Could you copy the listing below word for word, including the lines with coordinates, but leaving out the pictures?

** begin Provided records **

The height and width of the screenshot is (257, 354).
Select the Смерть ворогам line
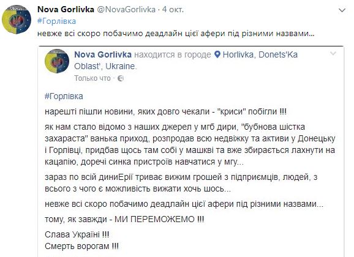point(81,246)
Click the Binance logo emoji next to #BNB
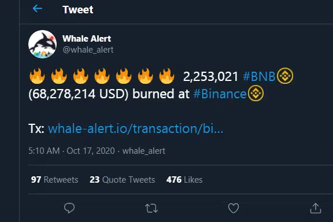The image size is (333, 222). pyautogui.click(x=285, y=76)
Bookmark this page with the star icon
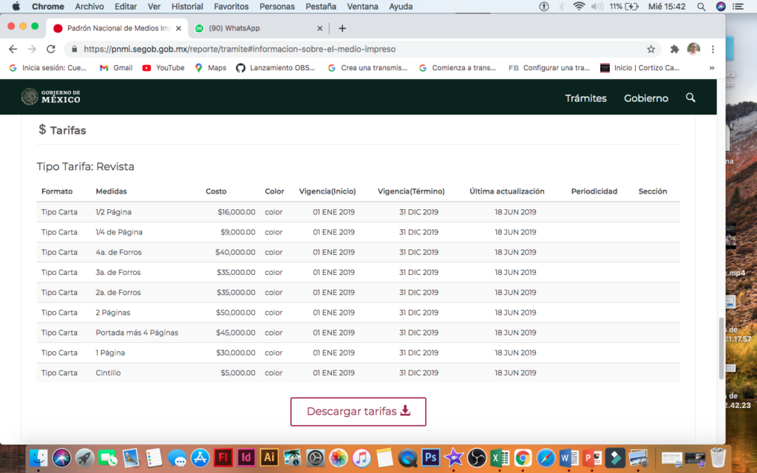The image size is (757, 473). click(x=651, y=50)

** end Provided records **

Response:
The height and width of the screenshot is (257, 354).
Select the Смерть ворогам line
point(81,246)
Click the Binance logo emoji next to #BNB
The image size is (333, 222). pyautogui.click(x=285, y=76)
Bookmark this page with the star icon
The image size is (757, 473). click(x=651, y=50)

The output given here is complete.